In 1100 Ibn Tumart returned to his native mountain village after spending years in Iberia and then further east studying Islamic theology, legal thought, and philosophy. He founded a mosque and school where he began to preach his interpretation of Sunni Islam. Ibn Tumart ordered that the call to prayer and the sermons during Friday congregational prayers be delivered in Berber instead of Arabic, and it is reported that he wrote several religious treatises in Berber as well. The growing influence of the Almohads would continue and would come to threaten the authority and existence of the Almoravid Empire, which was further weakened in 1144 with the death of Caliph Ali.

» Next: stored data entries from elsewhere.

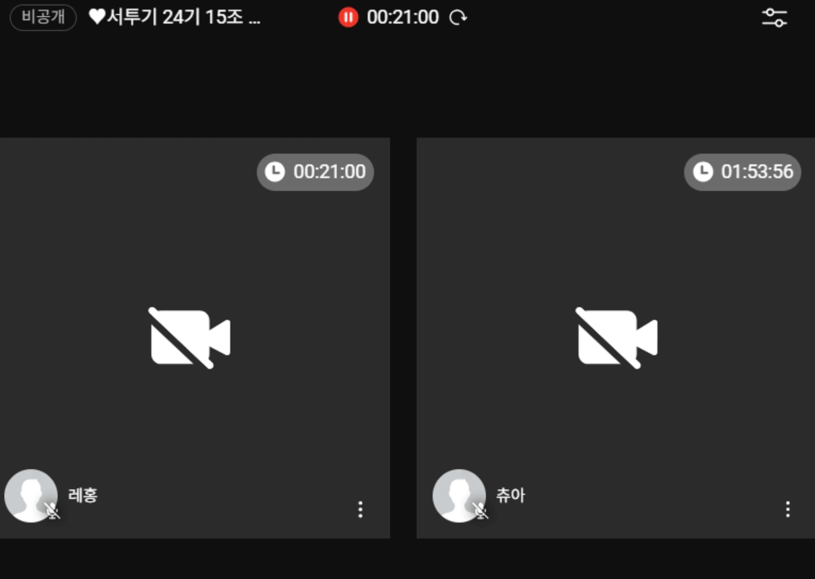Image resolution: width=815 pixels, height=579 pixels.
Task: Click the 01:53:56 study time badge
Action: click(742, 172)
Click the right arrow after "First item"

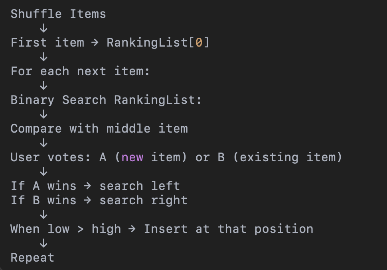(x=95, y=43)
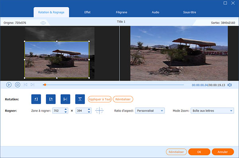Confirm changes with the OK button
239x158 pixels.
(x=199, y=152)
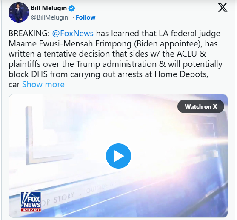Follow the @BillMelugin_ account
237x220 pixels.
coord(86,17)
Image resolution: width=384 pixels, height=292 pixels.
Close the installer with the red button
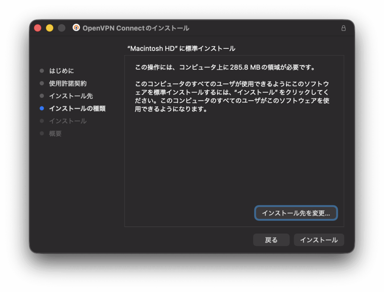(38, 28)

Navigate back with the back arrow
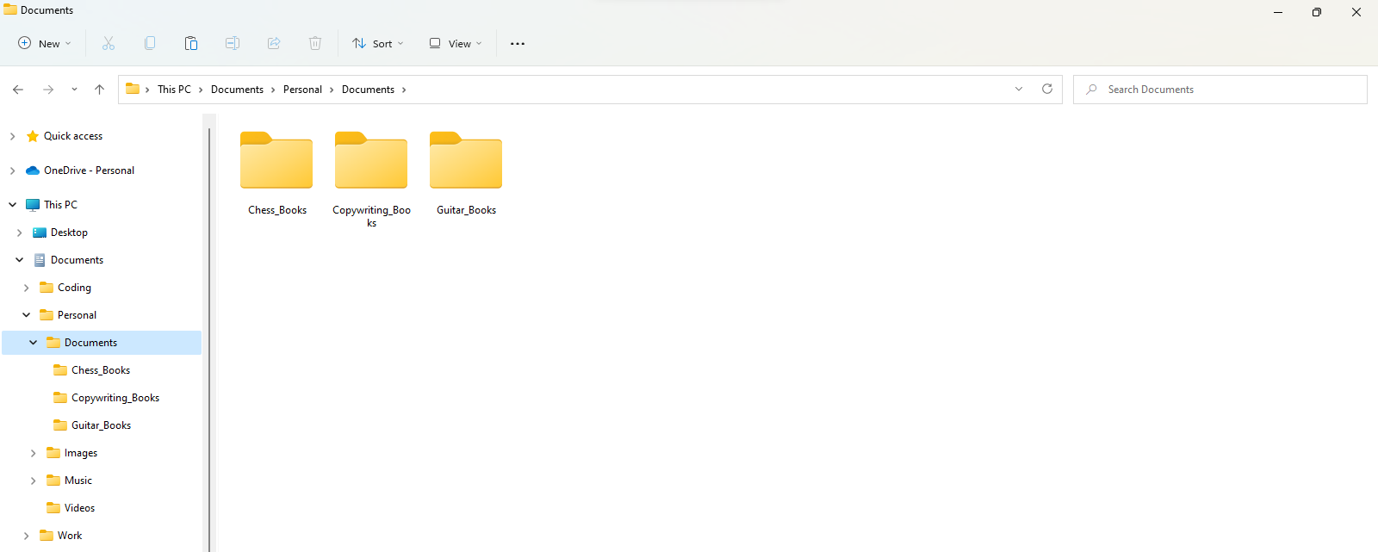[x=18, y=90]
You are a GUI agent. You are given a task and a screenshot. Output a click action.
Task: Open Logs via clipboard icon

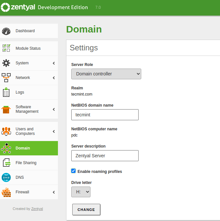tap(6, 92)
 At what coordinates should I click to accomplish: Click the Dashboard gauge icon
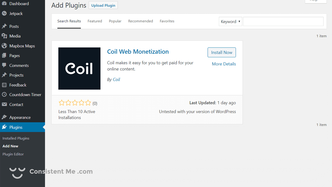[4, 4]
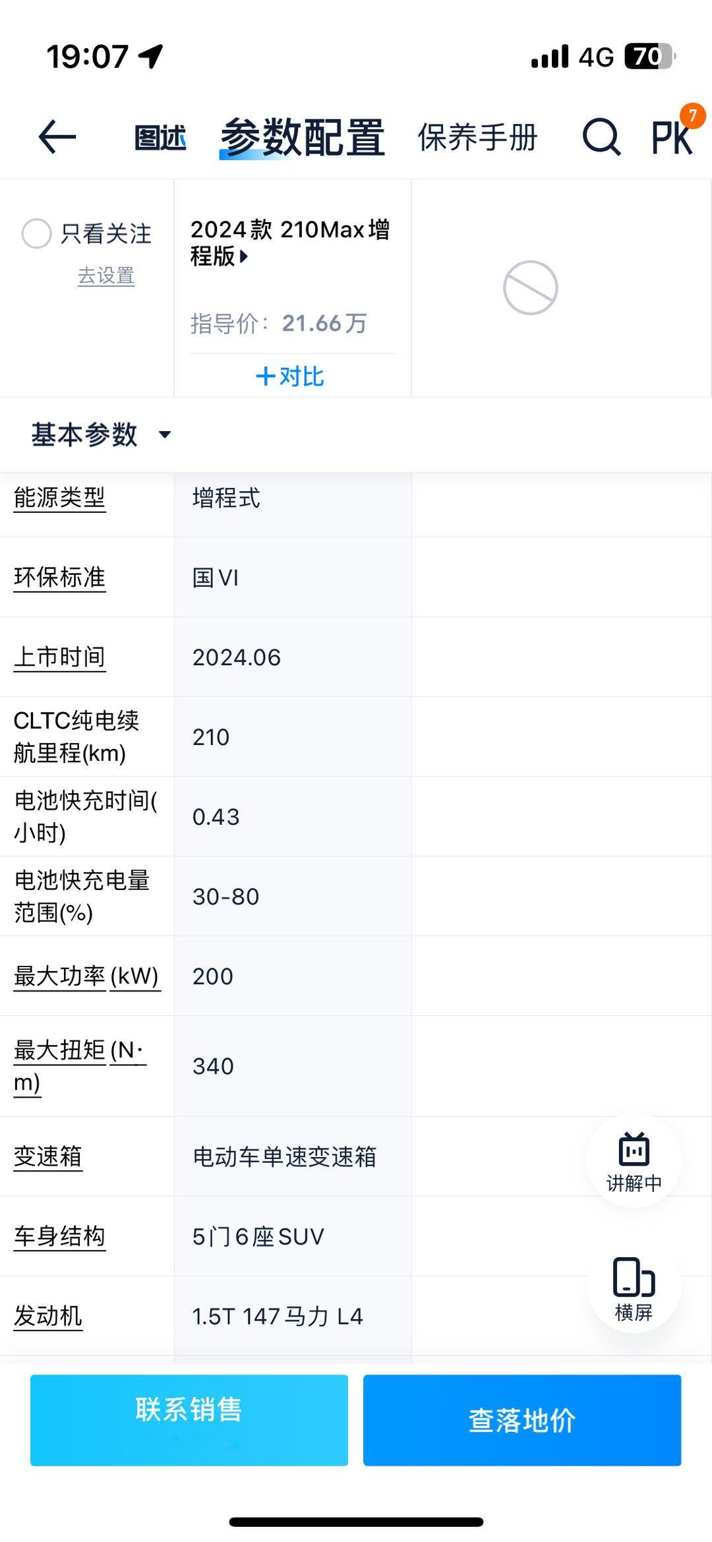Enable 只看关注 radio button
The image size is (712, 1542).
pyautogui.click(x=36, y=233)
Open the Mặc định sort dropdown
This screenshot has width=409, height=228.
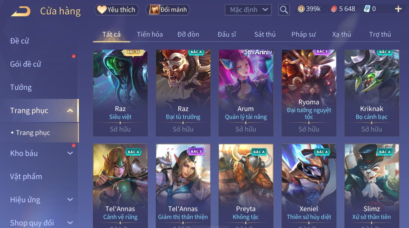(248, 10)
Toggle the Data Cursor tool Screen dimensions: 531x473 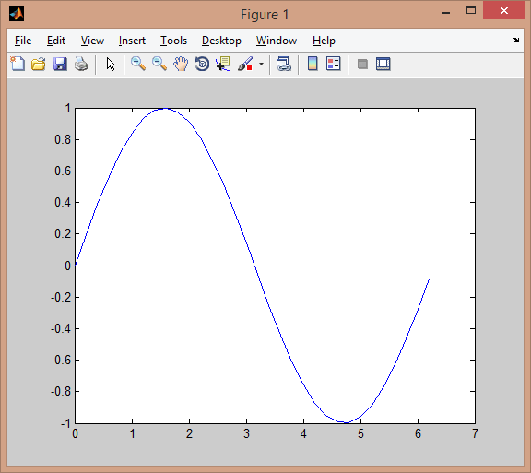223,64
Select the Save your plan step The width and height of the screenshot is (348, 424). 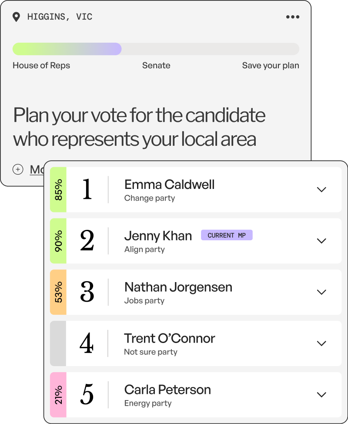point(271,65)
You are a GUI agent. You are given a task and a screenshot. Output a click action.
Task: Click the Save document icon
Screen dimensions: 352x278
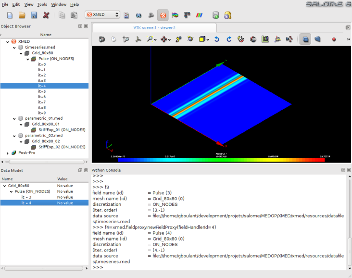(34, 15)
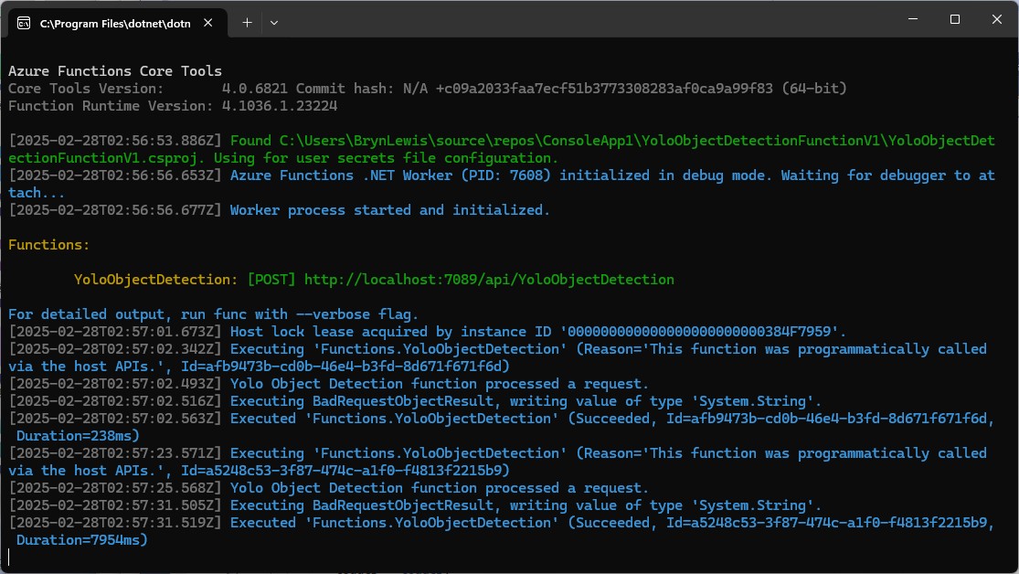Close the terminal window
Image resolution: width=1019 pixels, height=574 pixels.
(x=996, y=19)
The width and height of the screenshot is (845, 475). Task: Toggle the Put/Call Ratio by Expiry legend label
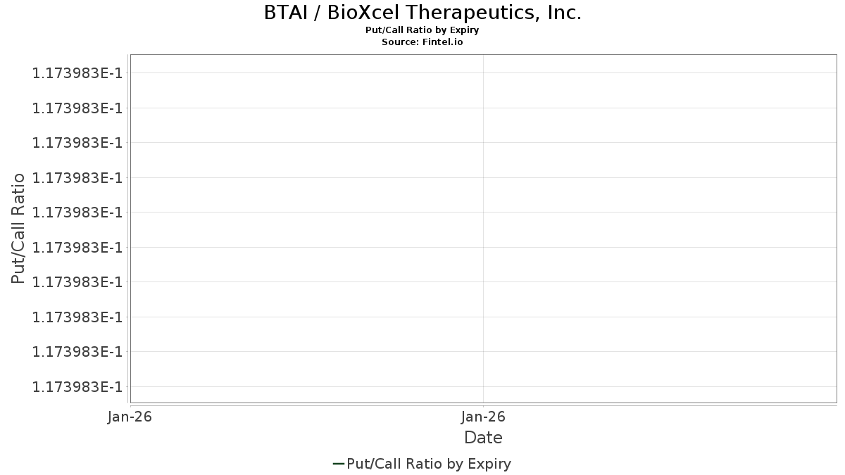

It was during the reign of Ali that Almoravid power began to disintegrate, but it was under his successors that the empire would finally collapse. Faced with growing opposition in Iberia, the Almoravids were defeated in battle by Spanish, French, and Portuguese armies between 1138 and 1147, losing control of the cities of Zaragoza and Lisbon.

In Morocco, the Almoravid heartland, the increasing influence of the Almohads continued to loom, even after the death of Ibn Tumart in 1133. The successor to the Almohad throne, Abd al-Mu’min, supervised the final destruction of the Almoravid Empire, which finally collapsed in 1147 after the fall of its capital city of Marrakesh.

Bibliography :

  1. Brett, Michael, and Elizabeth Fentress. The Berbers. Cambridge: Blackwell Publishers, 1997;
  2. Constable, Olivia Remie. Medieval Iberia: Readings from Christian, Muslim, and Jewish Sources. Philadelphia: University of Pennsylvania Press, 1997;
  3. DeCosta, Miriam. “Historical and Literary Views of Yusuf, African Conqueror of Spain.” The Journal of Negro History (October 1975);
  4. Fletcher, Richard. Moorish Spain. Berkeley: University of California Press, 1993;
  5. Hodgson, Marshall G. S. The Venture of Islam. Chicago, IL: University of Chicago Press, 1974;
  6. Kennedy, Hugh. Muslim Spain and Portugal: A Political History of al-Andalus. New York: Longman Publishers, 1997;
  7. Norris, H. T. “New Evidence on the Life of Abdullah B. Yasin and the Origins of the Almoravid Movement.” The Journal of African History 12, no. 2 (1971);
  8. O’Callaghan, Joseph. A History of Medieval Spain. Ithaca, NY: Cornell University Press, 1983;
  9. Reilly, Bernard F. The Medieval Spains. London: Cambridge University Press, 1993;
  10. Von Grunebaum, G. E. Classical Islam: A History 600–1258. New York: Barnes and Noble Books, 1970.